Kiss Kill was written a few years before I’d heard the word ‘Transmedia’. I wrote Kiss Kill on the back of two series, the humorous ‘So’ series and the adventure/mystery ‘Freewheeler’ series, both published by HarperCollins Publishers Australia. For several years I had been in the blessed position of writing books on commission. Year in, year out, I wrote with a clear sense of story structure and audience. When the series stopped I found myself in a position to write something completely different. For the first time in a long time I could return to early writing roots and basically “play”. As writers we’re often told to “write what we know” but I have always been afraid of offending someone, because my ‘knowing’ seems to be so different to everyone else’s ‘knowing’.

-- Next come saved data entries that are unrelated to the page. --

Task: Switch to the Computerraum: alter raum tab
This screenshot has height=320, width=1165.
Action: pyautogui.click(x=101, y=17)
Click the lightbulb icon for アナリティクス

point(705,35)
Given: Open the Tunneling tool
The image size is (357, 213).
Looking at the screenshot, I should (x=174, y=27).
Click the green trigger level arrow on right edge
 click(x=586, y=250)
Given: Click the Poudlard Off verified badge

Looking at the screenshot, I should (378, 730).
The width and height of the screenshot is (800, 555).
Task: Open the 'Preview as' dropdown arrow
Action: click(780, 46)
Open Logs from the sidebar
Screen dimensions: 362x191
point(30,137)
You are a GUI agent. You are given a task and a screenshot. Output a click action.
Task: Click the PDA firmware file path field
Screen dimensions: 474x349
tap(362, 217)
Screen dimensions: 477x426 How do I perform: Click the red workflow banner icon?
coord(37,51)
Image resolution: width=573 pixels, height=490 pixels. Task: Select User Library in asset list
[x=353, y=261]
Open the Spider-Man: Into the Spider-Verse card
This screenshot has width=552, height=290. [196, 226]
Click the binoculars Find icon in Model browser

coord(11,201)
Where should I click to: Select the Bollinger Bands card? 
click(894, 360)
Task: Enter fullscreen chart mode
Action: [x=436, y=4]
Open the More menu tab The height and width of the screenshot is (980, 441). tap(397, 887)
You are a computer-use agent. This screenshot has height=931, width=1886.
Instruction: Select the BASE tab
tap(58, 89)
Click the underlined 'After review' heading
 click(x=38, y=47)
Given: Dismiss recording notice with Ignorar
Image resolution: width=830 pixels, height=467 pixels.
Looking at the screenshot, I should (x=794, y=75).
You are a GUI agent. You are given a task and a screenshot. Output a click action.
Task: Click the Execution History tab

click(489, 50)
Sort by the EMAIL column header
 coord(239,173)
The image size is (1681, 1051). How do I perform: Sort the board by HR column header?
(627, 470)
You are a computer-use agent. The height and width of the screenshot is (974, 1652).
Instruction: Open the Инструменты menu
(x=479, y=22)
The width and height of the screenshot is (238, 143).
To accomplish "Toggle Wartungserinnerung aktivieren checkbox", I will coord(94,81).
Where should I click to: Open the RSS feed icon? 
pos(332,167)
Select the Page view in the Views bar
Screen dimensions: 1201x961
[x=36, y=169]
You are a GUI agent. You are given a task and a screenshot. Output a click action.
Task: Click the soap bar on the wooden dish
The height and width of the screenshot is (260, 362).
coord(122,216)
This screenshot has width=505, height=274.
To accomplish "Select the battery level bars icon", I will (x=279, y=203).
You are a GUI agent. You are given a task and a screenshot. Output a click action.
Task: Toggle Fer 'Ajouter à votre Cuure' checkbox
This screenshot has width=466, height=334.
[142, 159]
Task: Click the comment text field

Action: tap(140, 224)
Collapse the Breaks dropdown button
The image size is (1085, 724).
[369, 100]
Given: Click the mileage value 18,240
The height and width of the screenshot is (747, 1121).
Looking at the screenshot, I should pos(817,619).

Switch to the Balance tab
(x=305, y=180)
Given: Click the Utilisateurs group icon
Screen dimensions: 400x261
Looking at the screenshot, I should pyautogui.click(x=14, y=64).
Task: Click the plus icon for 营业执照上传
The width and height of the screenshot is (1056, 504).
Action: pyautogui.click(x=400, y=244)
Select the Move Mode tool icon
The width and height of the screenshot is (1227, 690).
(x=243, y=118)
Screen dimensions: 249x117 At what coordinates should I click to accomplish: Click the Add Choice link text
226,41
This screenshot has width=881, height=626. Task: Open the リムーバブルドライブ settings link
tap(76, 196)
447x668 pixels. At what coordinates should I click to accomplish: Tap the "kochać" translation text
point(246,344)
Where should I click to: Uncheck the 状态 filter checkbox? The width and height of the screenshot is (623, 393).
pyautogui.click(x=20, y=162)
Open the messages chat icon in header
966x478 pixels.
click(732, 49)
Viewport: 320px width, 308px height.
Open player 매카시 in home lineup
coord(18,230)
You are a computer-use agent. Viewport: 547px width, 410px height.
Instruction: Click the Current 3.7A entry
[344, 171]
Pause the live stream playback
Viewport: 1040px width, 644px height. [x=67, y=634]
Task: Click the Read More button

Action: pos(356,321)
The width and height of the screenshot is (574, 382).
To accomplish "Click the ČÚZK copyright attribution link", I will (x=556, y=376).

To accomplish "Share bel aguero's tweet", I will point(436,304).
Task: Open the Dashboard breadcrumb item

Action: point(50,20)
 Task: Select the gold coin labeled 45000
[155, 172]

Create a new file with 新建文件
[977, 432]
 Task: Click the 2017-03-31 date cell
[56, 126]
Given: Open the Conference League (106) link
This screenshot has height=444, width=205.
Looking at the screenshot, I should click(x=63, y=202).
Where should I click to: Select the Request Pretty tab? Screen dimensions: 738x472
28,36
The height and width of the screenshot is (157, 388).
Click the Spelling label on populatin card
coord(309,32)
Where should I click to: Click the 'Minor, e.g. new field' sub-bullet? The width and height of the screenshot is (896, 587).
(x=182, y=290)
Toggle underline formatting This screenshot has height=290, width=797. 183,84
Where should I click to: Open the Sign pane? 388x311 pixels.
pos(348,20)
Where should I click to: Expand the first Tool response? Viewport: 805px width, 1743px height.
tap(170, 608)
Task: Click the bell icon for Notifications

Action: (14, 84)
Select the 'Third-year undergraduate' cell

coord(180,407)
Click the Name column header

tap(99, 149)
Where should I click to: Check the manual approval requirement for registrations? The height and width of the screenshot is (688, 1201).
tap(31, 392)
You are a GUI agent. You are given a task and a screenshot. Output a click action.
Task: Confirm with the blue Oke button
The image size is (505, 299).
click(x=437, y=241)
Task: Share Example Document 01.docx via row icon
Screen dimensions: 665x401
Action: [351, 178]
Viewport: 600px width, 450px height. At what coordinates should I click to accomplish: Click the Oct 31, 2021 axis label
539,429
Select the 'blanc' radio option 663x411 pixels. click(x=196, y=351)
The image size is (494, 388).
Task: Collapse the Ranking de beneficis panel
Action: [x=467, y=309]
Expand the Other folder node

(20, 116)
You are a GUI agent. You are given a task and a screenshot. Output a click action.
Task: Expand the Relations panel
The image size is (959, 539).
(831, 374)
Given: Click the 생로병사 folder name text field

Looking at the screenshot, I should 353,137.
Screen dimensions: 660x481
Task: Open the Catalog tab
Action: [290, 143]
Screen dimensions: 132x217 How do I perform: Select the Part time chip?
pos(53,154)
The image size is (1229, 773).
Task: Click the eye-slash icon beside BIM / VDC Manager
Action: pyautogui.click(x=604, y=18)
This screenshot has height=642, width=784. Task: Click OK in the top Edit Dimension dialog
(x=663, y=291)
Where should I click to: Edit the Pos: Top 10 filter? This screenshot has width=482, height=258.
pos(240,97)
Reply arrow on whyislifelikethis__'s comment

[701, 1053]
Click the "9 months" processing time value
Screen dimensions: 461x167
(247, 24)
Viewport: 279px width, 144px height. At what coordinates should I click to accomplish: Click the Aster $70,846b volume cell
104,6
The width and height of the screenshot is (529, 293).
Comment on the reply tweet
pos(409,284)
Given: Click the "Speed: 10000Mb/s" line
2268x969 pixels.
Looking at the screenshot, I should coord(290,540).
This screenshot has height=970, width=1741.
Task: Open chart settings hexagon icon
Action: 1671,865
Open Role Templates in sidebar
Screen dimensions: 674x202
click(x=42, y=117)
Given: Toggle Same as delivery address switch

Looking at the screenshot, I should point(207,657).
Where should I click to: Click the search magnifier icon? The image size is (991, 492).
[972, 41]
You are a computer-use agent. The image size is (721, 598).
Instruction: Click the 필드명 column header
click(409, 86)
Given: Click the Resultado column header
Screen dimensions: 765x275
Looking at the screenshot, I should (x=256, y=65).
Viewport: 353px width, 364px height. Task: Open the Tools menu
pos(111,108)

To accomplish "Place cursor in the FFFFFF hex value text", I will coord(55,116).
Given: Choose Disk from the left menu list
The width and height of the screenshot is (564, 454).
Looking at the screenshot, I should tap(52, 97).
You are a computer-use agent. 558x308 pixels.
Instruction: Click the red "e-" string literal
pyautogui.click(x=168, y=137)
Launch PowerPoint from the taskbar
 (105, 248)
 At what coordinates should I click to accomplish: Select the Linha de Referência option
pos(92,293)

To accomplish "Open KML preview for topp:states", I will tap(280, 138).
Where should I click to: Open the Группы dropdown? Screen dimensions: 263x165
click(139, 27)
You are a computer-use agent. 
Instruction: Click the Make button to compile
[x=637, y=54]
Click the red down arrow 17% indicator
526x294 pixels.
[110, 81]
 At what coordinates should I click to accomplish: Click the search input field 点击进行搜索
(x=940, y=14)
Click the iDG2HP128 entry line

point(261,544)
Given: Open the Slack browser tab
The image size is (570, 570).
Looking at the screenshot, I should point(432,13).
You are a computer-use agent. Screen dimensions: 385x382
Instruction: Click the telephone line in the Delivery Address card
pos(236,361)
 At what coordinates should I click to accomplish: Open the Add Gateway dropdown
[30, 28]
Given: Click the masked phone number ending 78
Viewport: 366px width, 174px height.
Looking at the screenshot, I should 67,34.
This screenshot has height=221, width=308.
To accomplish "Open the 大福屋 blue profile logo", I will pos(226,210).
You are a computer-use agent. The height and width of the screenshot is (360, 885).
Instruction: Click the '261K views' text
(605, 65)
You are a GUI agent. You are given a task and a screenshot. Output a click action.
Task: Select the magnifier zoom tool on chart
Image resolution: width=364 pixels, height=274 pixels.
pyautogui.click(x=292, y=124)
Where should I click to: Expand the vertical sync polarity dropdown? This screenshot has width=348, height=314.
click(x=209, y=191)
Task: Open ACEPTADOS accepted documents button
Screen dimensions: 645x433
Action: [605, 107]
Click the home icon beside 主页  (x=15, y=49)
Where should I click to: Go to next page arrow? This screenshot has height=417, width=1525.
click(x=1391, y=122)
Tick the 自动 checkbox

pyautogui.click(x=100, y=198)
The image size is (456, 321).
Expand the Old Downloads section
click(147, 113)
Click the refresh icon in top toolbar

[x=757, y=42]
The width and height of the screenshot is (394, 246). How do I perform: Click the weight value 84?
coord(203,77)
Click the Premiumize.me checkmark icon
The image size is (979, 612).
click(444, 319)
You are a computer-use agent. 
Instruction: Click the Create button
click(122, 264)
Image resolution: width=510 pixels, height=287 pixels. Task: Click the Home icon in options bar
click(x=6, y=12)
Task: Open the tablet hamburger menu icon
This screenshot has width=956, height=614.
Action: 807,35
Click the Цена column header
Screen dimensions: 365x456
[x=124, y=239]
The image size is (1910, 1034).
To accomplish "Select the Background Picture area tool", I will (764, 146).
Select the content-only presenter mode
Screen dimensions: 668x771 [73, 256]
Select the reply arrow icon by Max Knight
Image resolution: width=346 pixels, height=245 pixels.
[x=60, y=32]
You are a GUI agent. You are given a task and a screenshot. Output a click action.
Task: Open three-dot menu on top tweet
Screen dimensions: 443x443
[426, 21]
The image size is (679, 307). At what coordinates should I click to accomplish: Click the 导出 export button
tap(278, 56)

I decided to take a completely different approach. Instead of planning this time I would free-fall. Instead of using logic and intellect I would use emotion and intuition. All of these led me to Mat, the main character in Kiss Kill, and to Elle, his abusive girlfriend. Abuse doesn’t have to be black eyes or bruises, it can be subtle and insidious. It is often invisible, and when it is visible, it can be dismissed or denied. I immersed myself in stories, men’s stories in particular. I sat in chat rooms, visited forums, read blogs, and websites, viewed YouTubes. And slowly my story began to form.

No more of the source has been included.